Pasta Sauce a la Lindsay

I have to admit, I had no idea what to title this recipe. In part because I’m a pasta purist and calling this sauce a “marinara” isn’t technically correct, though it is a meatless tomato based pasta sauce. I make this sauce for everything- every kind of pasta, lasagna, chicken parmesan, as a dipping sauce for meatballs, bbq skewers, or anything deep fried (especially mozzarella sticks…mmm…), and the list goes on. This recipe has taken years of tweaking to perfect, and I daresay it is the backbone of my recipe repertoire. You may find a few surprises in here, a few little quirks that might make you raise an eyebrow once or twice, but stick with me here, kids. This sauce is so, so good! 


3 T. bacon fat (or vegetable oil)

1 yellow onion, chopped

3 garlic cloves, minced

1 c. red wine

29 oz. can plain tomato sauce

3 oz. jarred marinated artichoke hearts, roughly chopped

2 T. sour cream

1/8 tsp. red pepper flakes

salt and pepper to taste


Sauté onion in bacon fat over medium/high heat until slightly caramelized, add garlic and continue to cook until garlic is slightly browned. Season with salt and pepper.

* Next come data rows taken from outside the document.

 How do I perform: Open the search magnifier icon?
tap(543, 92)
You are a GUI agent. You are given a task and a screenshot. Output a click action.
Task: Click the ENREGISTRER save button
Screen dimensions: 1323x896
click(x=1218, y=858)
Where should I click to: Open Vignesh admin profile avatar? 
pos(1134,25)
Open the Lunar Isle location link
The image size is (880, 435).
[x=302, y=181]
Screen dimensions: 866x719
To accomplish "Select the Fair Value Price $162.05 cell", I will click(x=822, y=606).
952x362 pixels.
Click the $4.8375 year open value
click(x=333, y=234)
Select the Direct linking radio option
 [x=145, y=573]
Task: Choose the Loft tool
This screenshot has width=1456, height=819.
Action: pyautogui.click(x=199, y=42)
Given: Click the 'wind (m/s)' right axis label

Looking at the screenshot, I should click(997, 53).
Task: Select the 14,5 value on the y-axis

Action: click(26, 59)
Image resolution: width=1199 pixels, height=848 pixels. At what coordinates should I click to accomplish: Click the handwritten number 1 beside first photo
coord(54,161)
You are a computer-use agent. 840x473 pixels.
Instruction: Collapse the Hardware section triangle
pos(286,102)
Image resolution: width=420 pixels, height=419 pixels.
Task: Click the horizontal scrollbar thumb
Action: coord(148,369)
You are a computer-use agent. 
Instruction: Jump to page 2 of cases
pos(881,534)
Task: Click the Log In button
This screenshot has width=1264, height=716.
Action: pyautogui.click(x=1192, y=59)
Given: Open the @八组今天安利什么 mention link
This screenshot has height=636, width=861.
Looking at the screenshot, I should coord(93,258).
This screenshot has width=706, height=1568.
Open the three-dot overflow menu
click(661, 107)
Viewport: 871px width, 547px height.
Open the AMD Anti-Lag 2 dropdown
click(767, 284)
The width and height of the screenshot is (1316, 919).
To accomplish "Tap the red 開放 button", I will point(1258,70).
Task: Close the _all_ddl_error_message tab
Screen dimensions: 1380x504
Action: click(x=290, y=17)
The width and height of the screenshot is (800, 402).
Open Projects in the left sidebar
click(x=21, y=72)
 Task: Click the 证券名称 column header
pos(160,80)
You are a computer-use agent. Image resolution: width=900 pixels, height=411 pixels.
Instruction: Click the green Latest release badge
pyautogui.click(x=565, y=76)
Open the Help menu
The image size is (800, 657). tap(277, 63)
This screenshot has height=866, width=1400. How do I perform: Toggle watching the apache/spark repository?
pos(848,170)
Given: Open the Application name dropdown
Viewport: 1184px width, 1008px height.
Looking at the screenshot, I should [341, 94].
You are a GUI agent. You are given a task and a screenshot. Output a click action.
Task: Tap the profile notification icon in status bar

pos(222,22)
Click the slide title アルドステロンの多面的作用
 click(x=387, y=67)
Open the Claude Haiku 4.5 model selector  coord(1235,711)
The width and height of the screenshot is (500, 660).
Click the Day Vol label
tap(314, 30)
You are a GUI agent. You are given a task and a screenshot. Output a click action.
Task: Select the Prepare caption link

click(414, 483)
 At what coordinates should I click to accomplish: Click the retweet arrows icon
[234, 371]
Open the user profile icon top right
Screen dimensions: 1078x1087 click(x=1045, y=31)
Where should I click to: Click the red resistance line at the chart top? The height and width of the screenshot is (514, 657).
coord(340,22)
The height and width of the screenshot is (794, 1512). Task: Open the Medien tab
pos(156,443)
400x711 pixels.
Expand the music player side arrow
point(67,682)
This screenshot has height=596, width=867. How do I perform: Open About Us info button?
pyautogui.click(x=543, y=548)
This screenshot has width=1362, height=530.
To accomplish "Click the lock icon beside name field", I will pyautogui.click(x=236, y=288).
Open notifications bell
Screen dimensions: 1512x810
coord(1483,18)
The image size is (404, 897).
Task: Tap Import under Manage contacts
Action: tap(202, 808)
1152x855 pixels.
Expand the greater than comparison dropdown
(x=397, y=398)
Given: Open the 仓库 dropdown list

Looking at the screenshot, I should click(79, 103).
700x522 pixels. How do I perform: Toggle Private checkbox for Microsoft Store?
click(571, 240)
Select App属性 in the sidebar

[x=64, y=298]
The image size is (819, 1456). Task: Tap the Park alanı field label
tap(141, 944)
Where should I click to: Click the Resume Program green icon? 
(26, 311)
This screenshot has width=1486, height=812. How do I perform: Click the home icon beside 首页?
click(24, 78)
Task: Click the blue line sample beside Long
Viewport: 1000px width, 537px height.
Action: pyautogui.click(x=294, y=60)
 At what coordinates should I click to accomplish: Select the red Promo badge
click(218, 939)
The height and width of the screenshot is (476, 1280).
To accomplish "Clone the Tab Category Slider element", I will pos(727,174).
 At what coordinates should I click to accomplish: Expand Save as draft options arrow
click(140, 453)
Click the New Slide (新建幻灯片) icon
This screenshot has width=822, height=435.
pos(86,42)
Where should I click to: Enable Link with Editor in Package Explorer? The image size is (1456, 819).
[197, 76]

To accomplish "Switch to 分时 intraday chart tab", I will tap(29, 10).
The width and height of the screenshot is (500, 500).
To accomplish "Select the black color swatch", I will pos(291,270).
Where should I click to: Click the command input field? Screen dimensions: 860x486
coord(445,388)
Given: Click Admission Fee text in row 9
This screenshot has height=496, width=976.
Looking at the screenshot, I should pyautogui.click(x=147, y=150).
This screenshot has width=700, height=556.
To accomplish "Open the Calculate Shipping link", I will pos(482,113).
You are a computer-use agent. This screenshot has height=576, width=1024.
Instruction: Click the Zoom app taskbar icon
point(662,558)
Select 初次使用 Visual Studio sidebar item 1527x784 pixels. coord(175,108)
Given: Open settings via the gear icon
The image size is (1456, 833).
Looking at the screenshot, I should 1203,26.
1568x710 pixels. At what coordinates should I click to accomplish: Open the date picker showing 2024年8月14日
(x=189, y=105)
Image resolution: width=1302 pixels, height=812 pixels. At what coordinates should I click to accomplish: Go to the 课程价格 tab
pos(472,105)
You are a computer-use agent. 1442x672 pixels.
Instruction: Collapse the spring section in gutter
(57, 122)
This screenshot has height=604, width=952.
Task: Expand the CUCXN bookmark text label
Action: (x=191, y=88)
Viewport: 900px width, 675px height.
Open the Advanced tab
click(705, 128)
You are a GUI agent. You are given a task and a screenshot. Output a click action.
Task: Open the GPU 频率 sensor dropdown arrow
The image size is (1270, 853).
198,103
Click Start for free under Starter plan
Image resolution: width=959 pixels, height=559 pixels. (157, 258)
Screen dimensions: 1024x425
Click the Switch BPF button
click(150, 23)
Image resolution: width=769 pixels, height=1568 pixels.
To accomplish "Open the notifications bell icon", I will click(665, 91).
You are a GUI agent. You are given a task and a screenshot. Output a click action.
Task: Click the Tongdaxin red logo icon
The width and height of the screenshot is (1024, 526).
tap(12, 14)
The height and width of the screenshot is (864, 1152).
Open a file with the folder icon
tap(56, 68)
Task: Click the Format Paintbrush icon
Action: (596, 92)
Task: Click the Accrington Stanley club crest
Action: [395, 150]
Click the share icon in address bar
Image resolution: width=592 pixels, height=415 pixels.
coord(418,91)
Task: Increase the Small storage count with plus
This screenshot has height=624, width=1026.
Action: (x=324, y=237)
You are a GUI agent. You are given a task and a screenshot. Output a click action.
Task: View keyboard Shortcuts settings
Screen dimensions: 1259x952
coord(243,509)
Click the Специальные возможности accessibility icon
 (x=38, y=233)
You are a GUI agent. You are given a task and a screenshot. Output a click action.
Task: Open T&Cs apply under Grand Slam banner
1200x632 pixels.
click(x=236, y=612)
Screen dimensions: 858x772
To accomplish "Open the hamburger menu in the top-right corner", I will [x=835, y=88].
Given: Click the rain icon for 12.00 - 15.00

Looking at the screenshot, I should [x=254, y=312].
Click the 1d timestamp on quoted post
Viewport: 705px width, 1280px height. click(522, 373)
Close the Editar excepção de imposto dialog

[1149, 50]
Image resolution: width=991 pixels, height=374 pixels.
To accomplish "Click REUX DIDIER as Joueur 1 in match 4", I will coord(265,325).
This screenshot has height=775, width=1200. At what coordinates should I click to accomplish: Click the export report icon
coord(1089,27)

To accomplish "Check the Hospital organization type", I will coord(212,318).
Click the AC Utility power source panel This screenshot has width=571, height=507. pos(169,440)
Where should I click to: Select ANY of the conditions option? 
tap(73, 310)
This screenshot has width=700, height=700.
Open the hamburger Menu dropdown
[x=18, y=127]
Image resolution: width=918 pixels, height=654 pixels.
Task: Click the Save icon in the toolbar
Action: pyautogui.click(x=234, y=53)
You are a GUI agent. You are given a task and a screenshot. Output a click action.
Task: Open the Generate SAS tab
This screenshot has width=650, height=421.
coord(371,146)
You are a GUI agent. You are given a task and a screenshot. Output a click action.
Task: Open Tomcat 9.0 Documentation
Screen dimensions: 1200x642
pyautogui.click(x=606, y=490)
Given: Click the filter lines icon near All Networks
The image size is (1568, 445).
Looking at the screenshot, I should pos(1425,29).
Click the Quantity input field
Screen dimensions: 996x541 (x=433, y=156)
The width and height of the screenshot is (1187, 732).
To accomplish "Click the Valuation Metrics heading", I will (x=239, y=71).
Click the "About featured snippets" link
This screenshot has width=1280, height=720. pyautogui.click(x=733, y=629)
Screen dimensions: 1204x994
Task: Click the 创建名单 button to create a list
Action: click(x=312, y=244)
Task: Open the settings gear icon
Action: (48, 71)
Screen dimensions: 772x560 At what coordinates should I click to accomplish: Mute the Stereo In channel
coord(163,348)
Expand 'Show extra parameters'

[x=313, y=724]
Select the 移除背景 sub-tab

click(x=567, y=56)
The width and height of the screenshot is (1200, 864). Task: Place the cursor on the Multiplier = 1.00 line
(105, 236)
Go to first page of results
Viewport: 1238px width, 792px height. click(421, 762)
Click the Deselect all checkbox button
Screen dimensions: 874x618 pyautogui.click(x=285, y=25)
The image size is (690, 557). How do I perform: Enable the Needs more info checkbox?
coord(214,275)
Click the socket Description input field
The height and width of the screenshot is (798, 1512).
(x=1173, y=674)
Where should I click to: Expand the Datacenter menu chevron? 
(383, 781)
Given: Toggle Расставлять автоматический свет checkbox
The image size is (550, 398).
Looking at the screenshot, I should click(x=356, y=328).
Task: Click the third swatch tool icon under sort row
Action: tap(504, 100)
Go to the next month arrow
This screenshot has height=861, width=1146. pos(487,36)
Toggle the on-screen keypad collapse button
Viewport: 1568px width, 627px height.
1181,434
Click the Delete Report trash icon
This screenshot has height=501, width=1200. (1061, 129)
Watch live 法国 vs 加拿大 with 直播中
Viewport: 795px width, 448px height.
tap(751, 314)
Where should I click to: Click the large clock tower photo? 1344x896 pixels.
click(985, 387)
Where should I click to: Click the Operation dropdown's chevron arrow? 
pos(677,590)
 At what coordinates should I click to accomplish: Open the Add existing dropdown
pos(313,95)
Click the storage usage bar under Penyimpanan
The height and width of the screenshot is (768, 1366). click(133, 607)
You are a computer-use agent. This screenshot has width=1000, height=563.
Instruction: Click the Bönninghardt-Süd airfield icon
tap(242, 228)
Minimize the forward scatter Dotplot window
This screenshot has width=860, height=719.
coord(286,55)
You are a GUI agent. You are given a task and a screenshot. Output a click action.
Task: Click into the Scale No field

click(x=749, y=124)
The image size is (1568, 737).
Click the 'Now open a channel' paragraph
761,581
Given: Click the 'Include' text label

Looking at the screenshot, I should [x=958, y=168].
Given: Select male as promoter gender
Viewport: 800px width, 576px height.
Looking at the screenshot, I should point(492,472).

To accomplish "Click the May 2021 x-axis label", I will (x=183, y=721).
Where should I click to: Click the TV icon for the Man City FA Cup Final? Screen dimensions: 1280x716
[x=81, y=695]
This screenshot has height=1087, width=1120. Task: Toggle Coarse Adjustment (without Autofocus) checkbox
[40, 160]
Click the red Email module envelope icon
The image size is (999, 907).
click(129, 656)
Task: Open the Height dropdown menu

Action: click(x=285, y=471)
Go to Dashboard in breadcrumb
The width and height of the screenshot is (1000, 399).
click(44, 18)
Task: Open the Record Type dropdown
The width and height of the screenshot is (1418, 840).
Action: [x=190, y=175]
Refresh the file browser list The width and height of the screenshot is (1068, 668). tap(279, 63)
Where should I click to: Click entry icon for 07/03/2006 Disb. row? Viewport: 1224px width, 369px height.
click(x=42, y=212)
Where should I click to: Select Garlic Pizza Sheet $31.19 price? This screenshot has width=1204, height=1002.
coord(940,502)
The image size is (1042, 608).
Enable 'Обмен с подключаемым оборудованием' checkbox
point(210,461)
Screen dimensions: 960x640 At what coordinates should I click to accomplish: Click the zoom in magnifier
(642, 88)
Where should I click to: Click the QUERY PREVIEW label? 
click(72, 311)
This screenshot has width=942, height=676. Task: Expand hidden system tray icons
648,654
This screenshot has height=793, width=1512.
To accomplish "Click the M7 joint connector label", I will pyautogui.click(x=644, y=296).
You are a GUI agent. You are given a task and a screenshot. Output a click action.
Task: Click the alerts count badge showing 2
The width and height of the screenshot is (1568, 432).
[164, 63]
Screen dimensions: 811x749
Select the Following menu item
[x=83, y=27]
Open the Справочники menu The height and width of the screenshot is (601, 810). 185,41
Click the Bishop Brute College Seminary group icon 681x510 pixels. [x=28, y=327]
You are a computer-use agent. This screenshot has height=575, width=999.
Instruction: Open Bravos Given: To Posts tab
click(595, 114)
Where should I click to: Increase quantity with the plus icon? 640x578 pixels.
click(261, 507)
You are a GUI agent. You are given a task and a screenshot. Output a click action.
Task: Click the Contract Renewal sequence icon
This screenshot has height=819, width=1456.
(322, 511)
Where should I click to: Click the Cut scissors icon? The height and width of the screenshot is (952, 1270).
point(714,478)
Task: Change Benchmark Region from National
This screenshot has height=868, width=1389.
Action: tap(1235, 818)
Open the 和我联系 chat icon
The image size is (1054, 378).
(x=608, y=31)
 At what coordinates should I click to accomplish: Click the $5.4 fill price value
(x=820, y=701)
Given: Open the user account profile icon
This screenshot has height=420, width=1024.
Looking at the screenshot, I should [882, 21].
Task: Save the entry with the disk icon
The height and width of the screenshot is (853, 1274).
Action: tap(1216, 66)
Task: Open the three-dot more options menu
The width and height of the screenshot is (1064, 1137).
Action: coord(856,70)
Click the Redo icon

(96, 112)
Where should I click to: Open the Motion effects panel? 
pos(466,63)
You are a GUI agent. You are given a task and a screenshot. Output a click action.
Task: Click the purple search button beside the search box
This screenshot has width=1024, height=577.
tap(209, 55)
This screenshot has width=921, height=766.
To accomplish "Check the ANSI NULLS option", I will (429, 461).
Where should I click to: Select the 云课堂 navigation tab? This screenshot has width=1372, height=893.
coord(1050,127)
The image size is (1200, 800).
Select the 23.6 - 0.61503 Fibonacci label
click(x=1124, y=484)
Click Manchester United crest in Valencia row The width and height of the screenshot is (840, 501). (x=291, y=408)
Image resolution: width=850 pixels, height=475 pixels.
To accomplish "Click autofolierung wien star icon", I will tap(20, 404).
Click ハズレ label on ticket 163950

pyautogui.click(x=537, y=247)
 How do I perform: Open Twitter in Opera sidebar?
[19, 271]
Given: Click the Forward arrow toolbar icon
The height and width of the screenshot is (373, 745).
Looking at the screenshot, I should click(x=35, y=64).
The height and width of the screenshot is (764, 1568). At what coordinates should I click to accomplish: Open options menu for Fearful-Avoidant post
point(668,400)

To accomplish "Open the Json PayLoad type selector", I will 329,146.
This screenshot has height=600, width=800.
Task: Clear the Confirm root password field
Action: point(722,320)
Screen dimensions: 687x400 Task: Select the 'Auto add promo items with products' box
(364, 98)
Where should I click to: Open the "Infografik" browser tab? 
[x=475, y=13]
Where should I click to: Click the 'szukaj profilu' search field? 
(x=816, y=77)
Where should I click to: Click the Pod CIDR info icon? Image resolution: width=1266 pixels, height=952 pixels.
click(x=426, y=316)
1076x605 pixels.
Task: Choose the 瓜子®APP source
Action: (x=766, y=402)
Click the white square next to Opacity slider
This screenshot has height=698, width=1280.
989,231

Add wine to the pot and cook until most of the wine has evaporated, and you can drag a spoon across the bottom of the pan, leaving a clean stripe

Add tomato sauce, artichoke hearts, and red pepper flakes, reduce heat to a simmer, simmer for 15 – 20 minutes

When ready to serve, add sour cream to the sauce and stir until combined. Trust me, I know that this sounds strange, but it adds such a creamy, velvety taste and texture. The flavor almost resembles a cheesy lasagna.

Serve any way you choose! There are no limits to this delicious sauce!